I make reference to it now because recently some of the staff at Caroline Center quibbled over the use of the word “heroic” to describe the Caroline Center trainees. It was not a petty discussion, but rather thoughtful and discerning. It matters to everyone that the women are portrayed accurately. One staffer said, “I’d call them ‘courageous’ but not ‘heroic.'” Another said, “What’s the difference?” You be the judge. Semantics may be arguable, but the facts are not.
It is safe to say that all the women who are or have been enrolled at Caroline Center have seen more than their fair share of hard times. All live at or below the poverty level. Most are single mothers struggling to make ends meet. Very few if any of them grew up in intact, nuclear families with married parents and siblings from the same 2 parents. Who they call mom, dad, sister, or brother may or may not technically be so. It doesn’t matter one iota to them. It is just the way it is. It matters to others only in the sense of trying to determine who and what shaped these women and how that might be different from one’s own experience. What society thinks is beyond the scope of this post. One thing is for certain, though. None of them grew up with the kind of safety nets and support systems we take for granted. And yet- in the words of Thackery – they endured. They endured drug-addicted parents and murdered brothers. They endured inequitable school systems and poor grades. They endured dropping out and then fighting back to earn a GED. They discovered not so much how to avoid mistakes as how to learn from them. And they did so, pretty much on their own. Making it up as they went along. Speaking only for myself, I had parents, grandparents, aunts, uncles, church and religious leaders, coaches, scout leaders, teachers, professors, friends, advisors, mentors, supervisors, clients, and “connections” to shape and guide me. As my career took off, if I was interested in a job, I had only to call a colleague to put in a good word for me. ‘Networking’ for the women of Caroline Center means getting a tip about a job fair while waiting at the bus stop. And still – as Thackery would say – “they keep heart”.

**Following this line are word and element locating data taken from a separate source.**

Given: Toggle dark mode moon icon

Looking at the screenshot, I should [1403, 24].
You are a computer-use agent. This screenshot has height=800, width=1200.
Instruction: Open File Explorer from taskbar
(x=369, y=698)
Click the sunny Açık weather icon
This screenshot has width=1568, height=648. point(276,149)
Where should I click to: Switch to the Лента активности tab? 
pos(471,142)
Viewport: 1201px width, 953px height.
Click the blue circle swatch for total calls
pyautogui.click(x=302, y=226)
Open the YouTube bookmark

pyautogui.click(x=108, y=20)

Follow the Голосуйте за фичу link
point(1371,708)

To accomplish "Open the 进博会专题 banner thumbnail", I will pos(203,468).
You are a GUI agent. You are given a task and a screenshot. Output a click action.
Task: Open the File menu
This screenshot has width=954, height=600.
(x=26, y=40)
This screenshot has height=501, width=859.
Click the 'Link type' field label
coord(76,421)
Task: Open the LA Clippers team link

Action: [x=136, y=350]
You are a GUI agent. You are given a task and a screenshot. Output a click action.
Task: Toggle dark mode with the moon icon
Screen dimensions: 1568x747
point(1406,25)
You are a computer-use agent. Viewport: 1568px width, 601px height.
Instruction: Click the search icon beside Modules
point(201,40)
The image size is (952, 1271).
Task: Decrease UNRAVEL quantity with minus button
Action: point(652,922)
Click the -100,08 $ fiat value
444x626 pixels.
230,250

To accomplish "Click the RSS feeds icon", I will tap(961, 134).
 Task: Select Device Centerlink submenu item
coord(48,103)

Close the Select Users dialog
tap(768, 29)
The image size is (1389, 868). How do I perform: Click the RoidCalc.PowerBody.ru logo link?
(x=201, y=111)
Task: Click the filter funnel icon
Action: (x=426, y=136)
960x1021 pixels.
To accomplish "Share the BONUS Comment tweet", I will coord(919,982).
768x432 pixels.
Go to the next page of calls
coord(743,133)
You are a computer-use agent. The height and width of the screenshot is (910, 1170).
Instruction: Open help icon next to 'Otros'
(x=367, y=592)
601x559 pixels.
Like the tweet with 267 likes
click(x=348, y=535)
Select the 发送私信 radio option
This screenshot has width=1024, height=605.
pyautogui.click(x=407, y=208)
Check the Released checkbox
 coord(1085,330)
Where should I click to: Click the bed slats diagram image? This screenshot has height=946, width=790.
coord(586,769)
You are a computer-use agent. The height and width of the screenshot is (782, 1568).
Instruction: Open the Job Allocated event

Those for whom it is all too easy to say, suggest these women made some bad decisions in life. Those who understand them know they made the best decisions possible given their rotten choices. More often than not, their choices are impossibly difficult while, on the other hand, their decisions are incredibly selfless and creative. When was the last time you had to make ends meet for a family of 4 or more on $20,000 a year? What bills would you decide to pay on time and which to pay late? When was the last time you had to choose between paying the electric bill or putting food on the table? Letting your kids go to school hungry or do their homework by the light of a street lamp? When is the last time you stayed home from work with a sick child at the risk of being docked or worse, fired? These are the kind of very real decisions these women and their families have to make all the time. And though it is unlikely any of them would ever use the words of Thackery, still nearly all of them can honestly say they have been “daunted by no difficulty.”
Sr. Patricia McLaughlin, the Executive Director of Caroline Center knows all this and more about the women of Caroline Center. And recently, after a particularly challenging week of training for the women, Sr. Patricia read them a poem by the African American, former poet laureate of Maryland, Lucille Clifton. It is certainly more historically and culturally appropriate for the women of Caroline Center than William Makepeace Thackery. But in many ways, the message is the same:
Won’t you celebrate with me
what I have shaped into
a kind of life? I had no model.
Born in Babylon
both nonwhite and woman
what did I see to be except myself?
I made it up
here on this bridge between
starshine and clay,
my one hand holding tight
my one hand; come celebrate
with me that everyday
something has tried to kill me
and has failed.
Thackery’s question was, “Who is to say this is not greatness?” I for one, say it is. I think the women of Caroline Center are great. They certainly are courageous. And to me… they’re heroes.